Location data for words and elements:
---------------

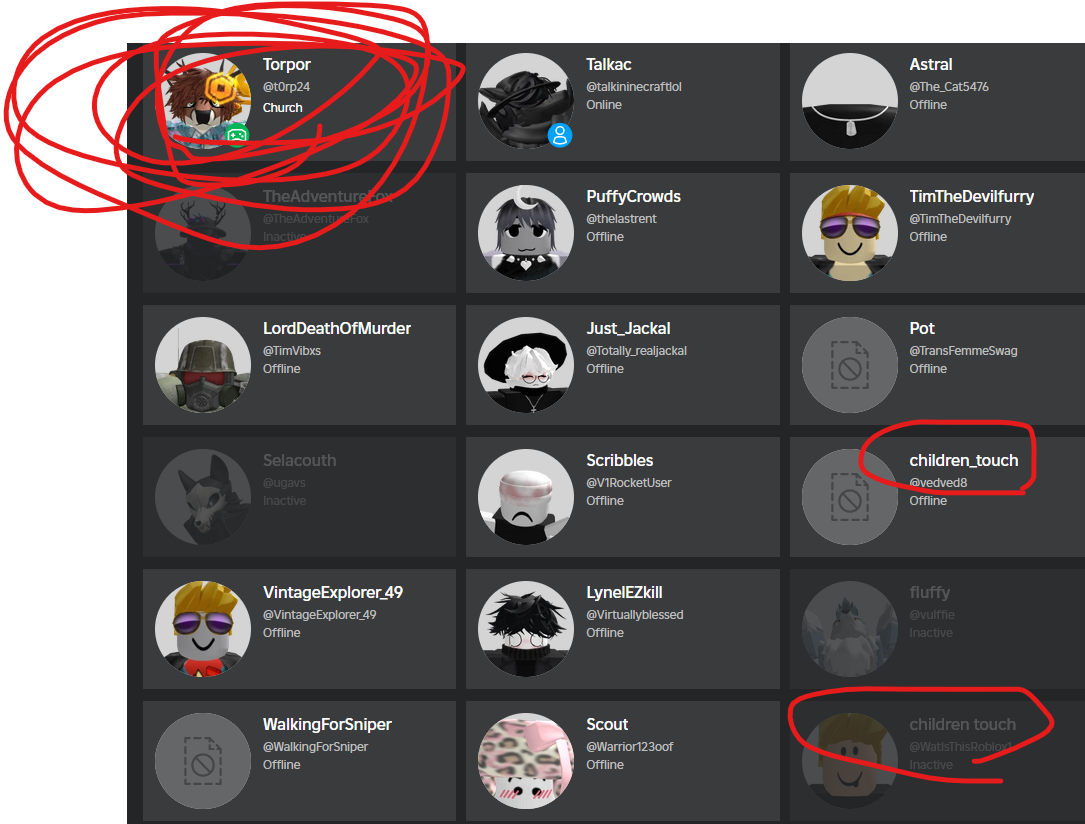
Task: Click the blue online presence icon on Talkac's avatar
Action: pyautogui.click(x=560, y=135)
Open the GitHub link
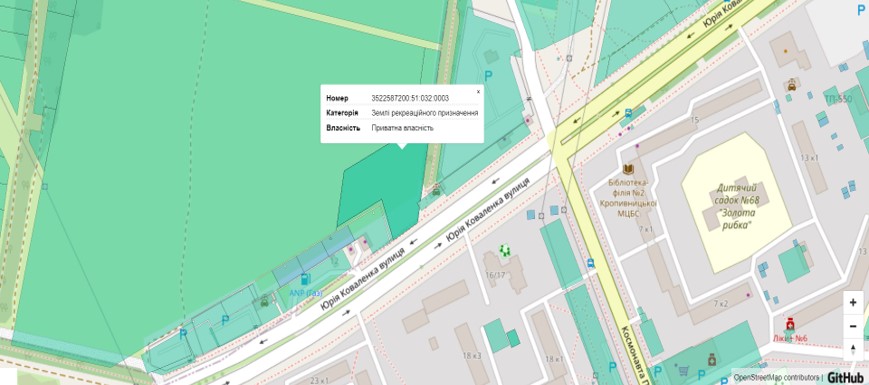 pyautogui.click(x=847, y=378)
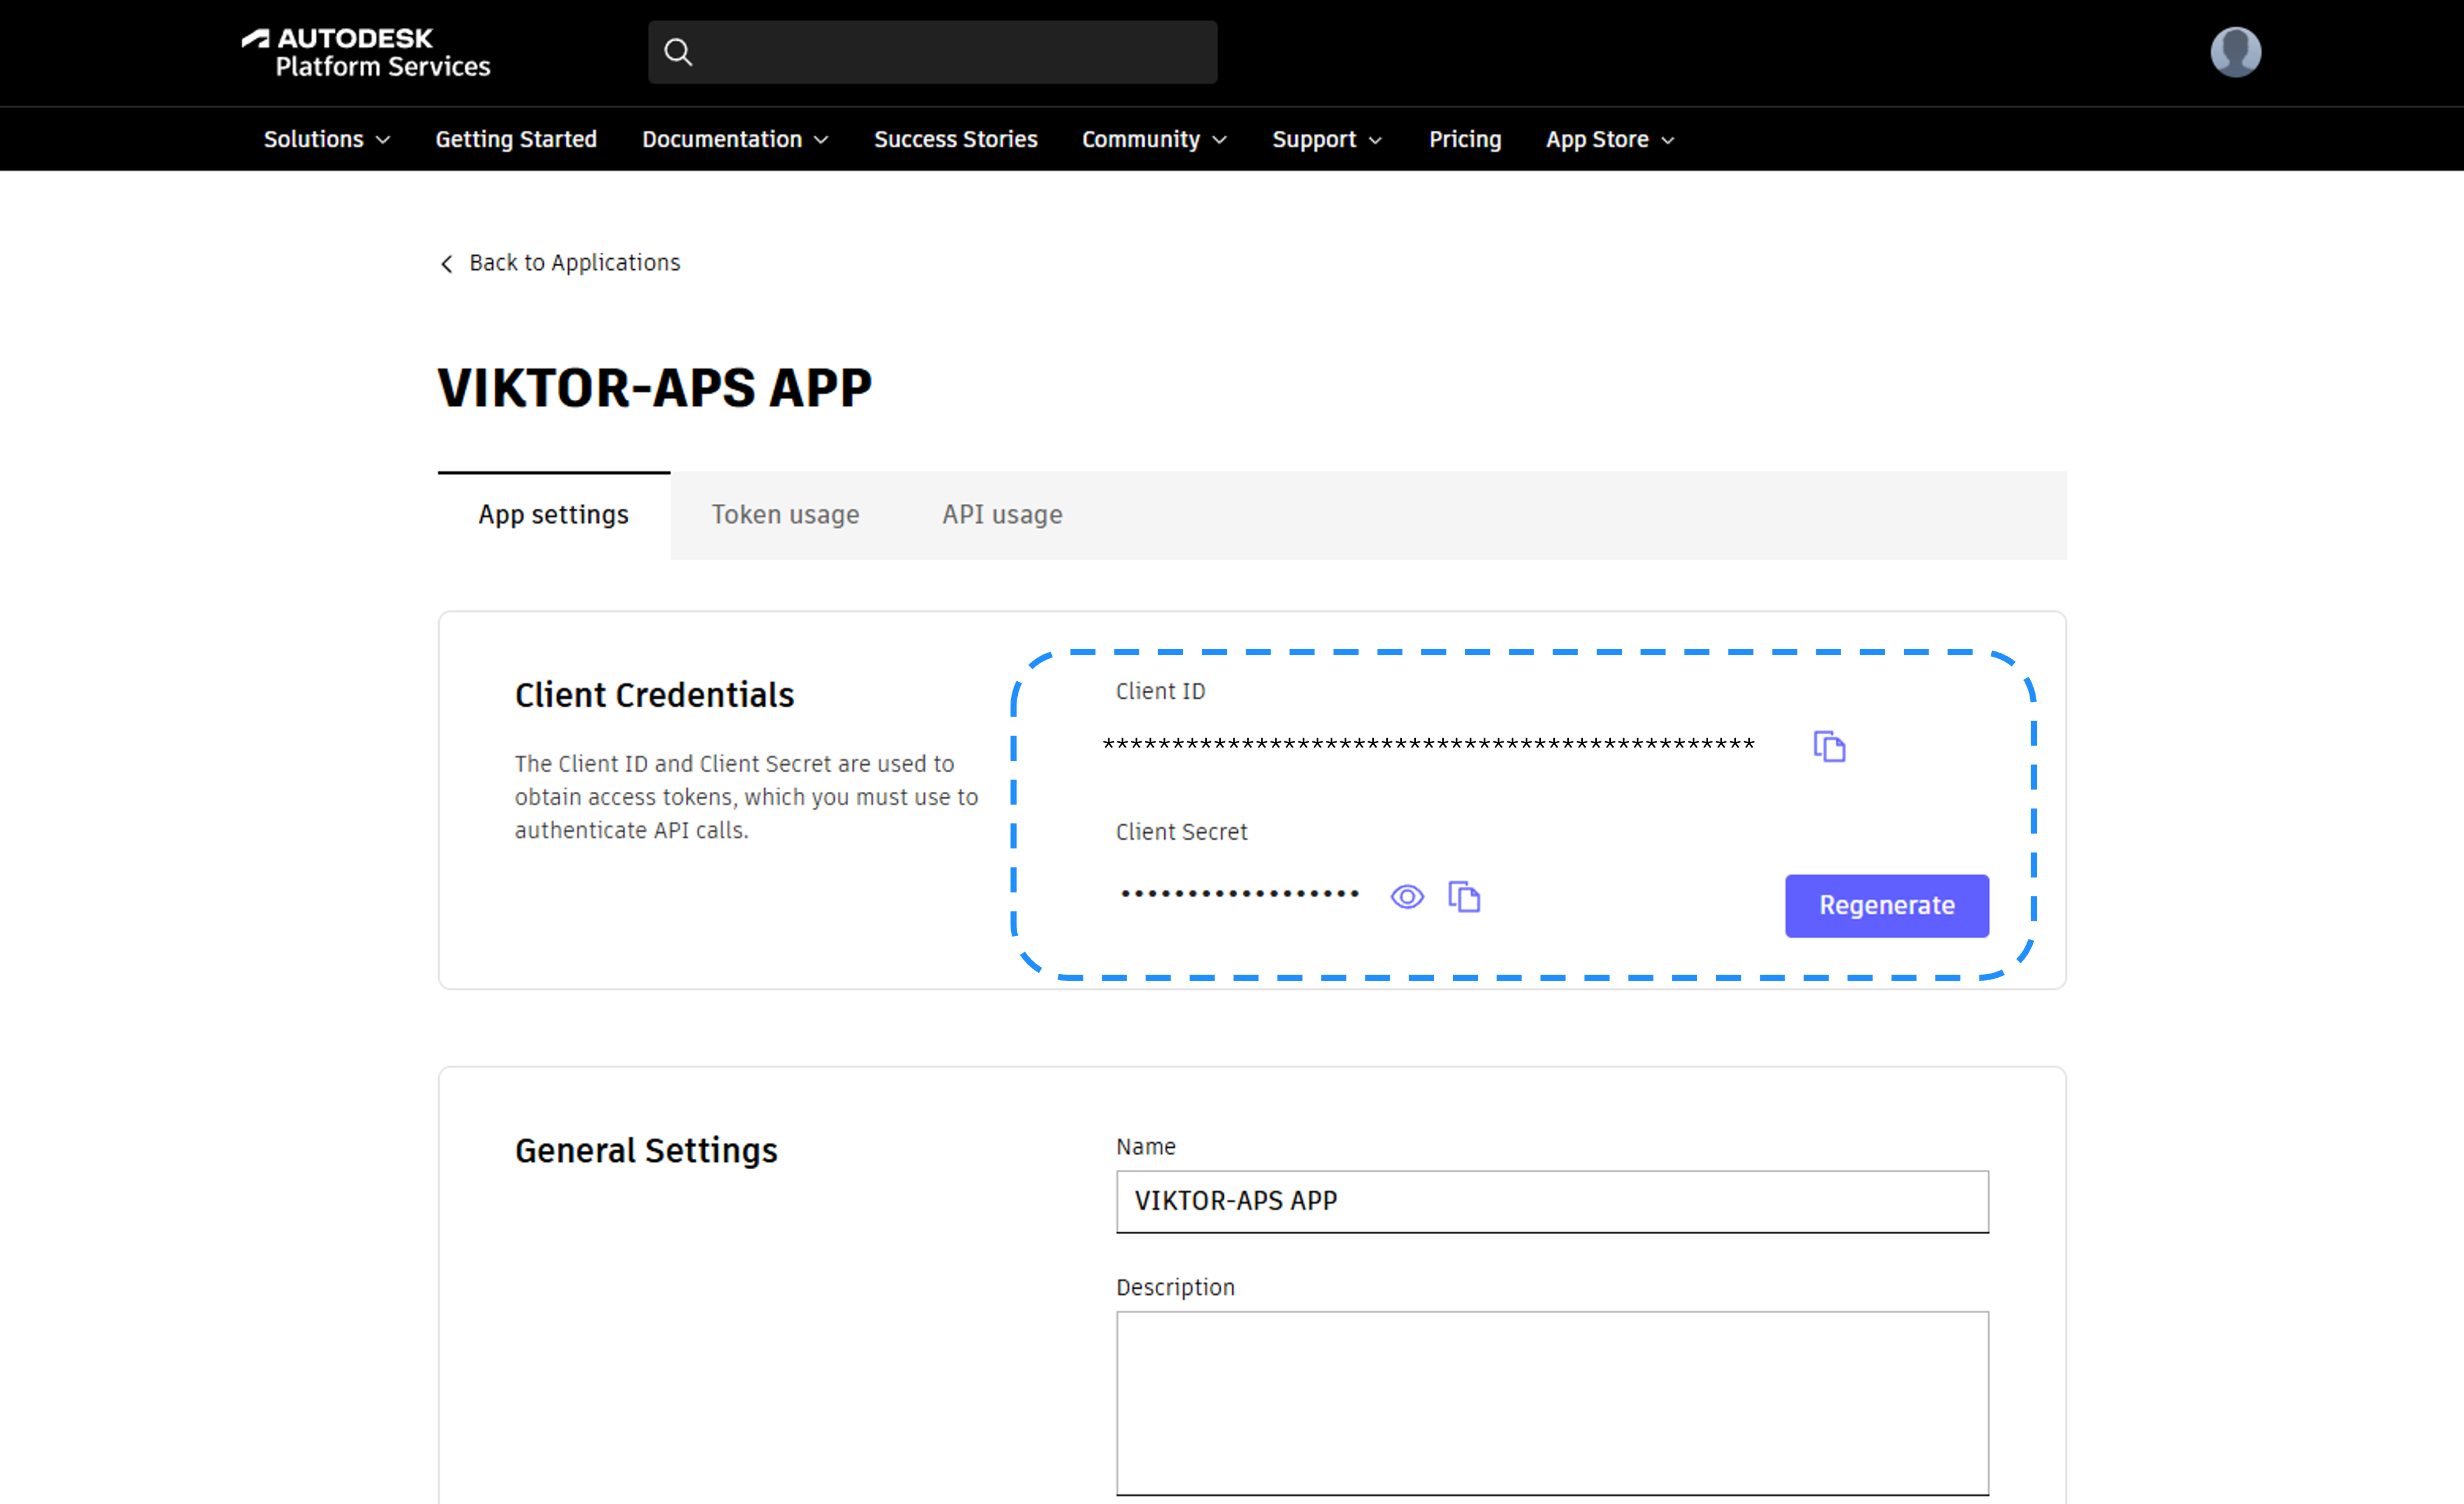Switch to the Token usage tab
Image resolution: width=2464 pixels, height=1504 pixels.
[x=785, y=514]
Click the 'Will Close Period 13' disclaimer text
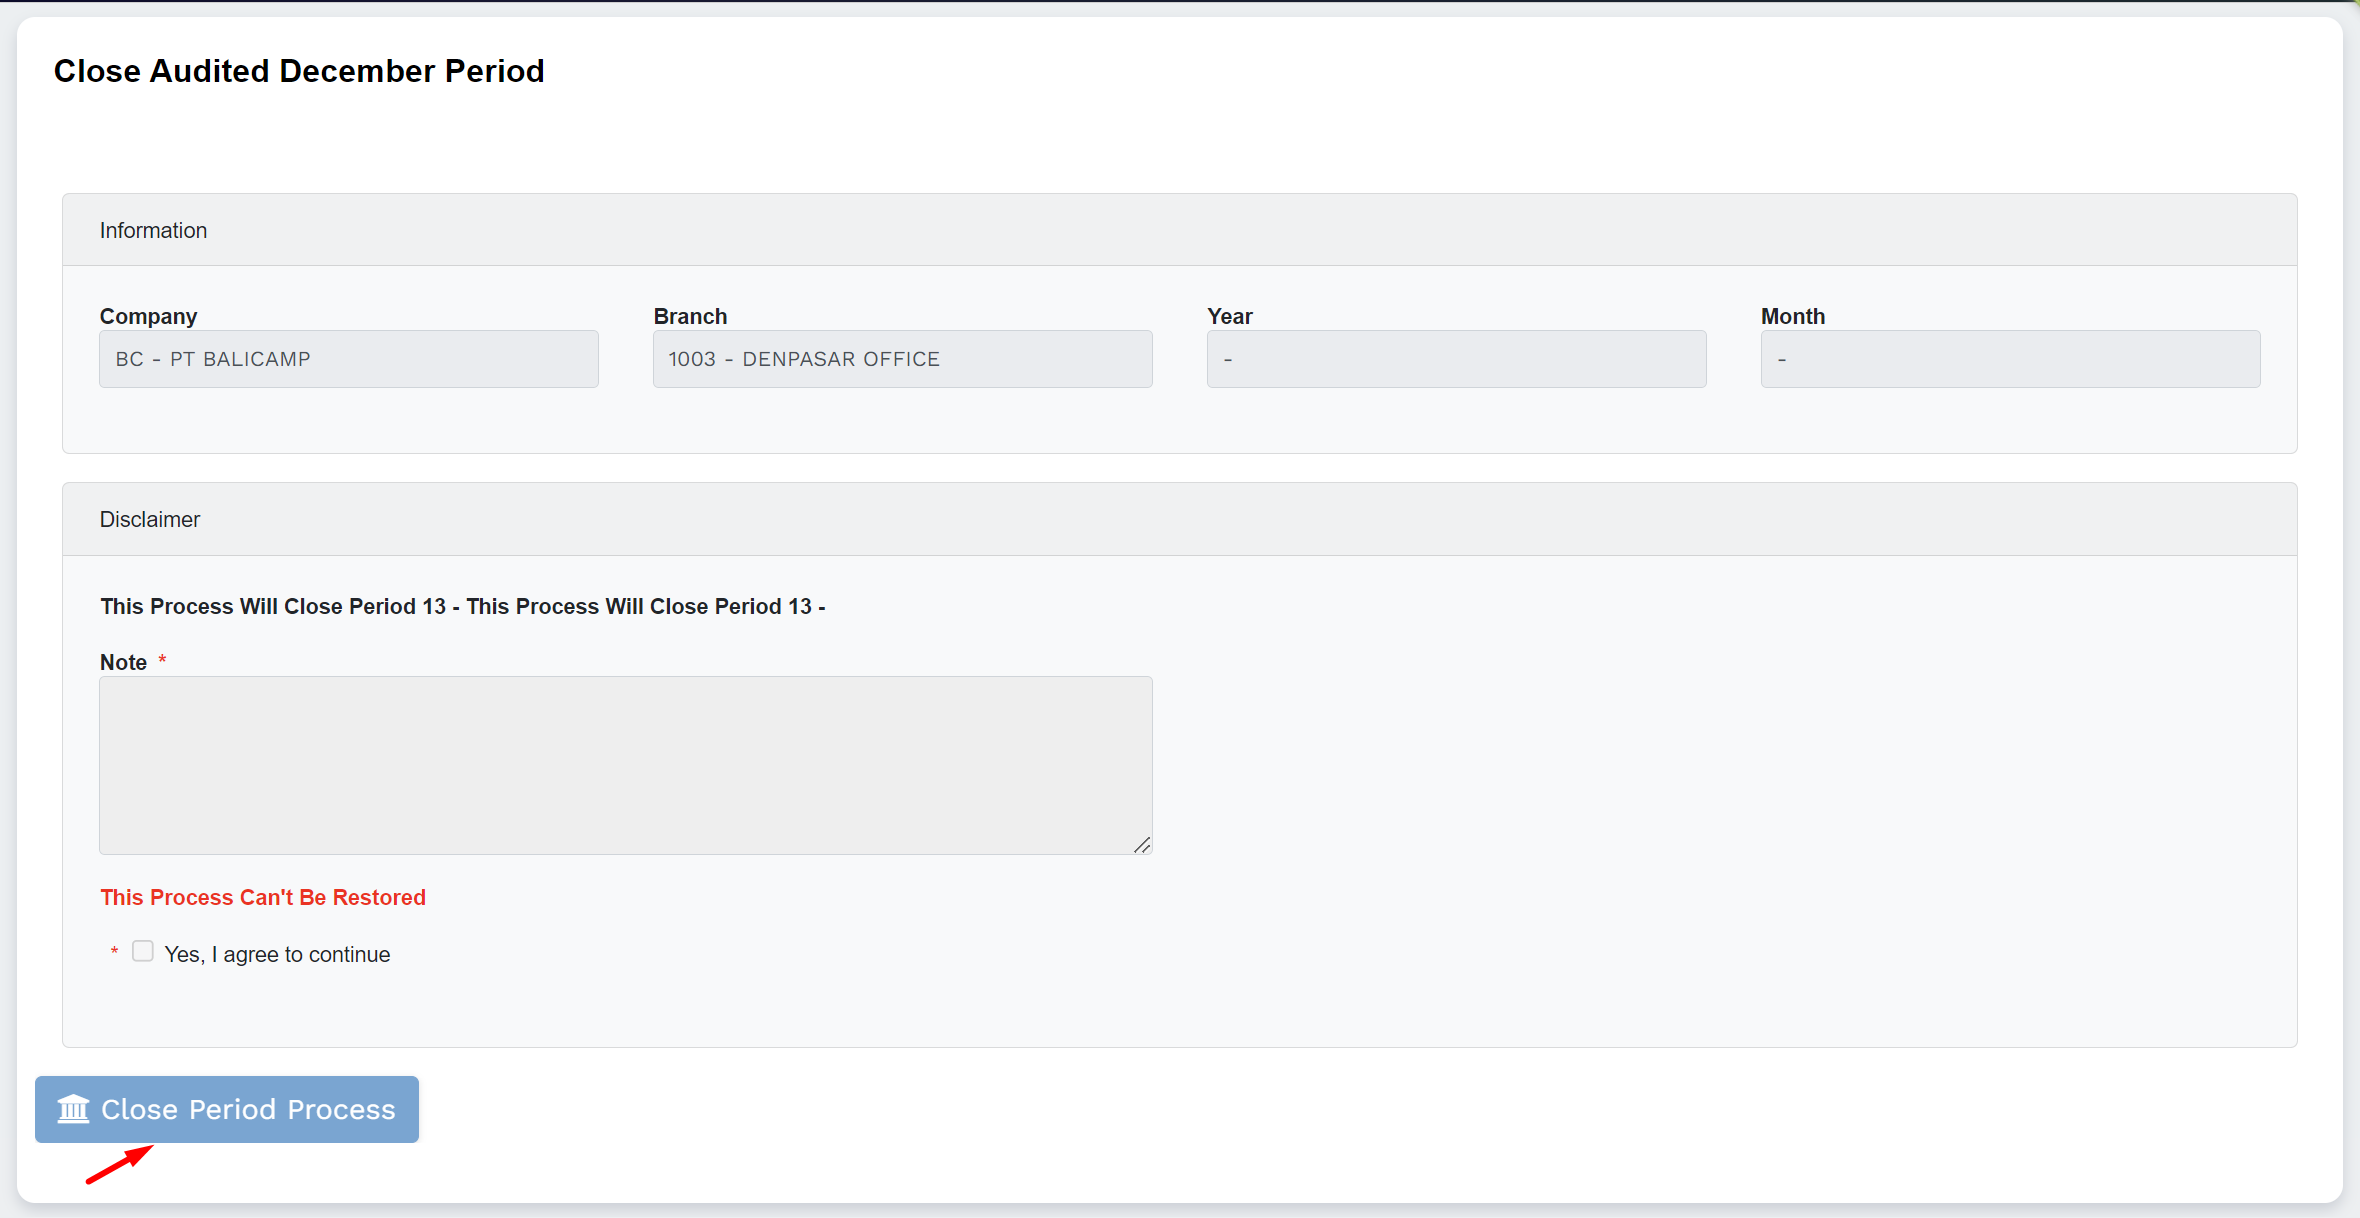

---------------

PROBLEM TO SOLVE:
Can you write out all the entries again with "disclaimer" swapped for "notice", changing nothing else and omitting the pictures?

THE SOLUTION:
Task: Click the blue online presence icon on Talkac's avatar
Action: pyautogui.click(x=560, y=135)
Open the GitHub link
 pyautogui.click(x=847, y=378)
Switch to the Token usage tab
Image resolution: width=2464 pixels, height=1504 pixels.
[x=785, y=514]
Click the 'Will Close Period 13' notice text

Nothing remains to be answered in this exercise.